## Exercise instructions
Without any pictures, print the lines below from the one that has "Screen dimensions: 792x444" through the one that has "the flag annotation", exactly and nothing else.

## Records supplied
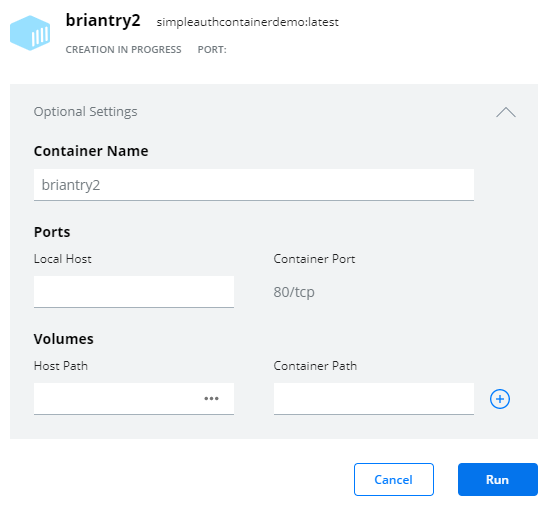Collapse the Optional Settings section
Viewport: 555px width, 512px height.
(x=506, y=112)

--

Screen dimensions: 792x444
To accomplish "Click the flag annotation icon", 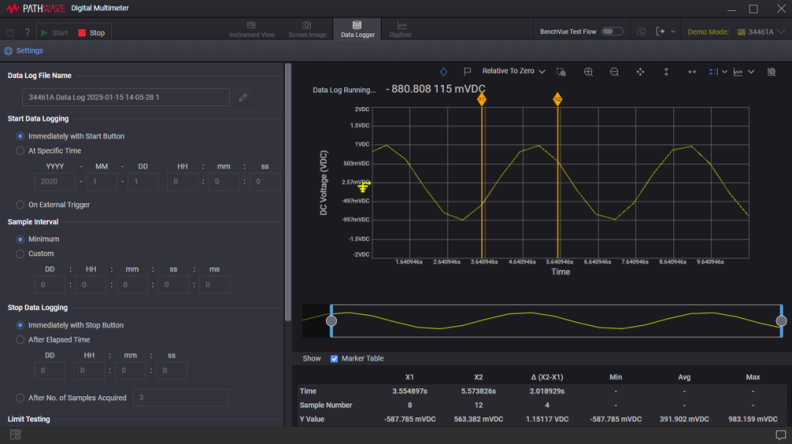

## Your response
Screen dimensions: 792x444
To accomplish "Click the flag annotation icon", 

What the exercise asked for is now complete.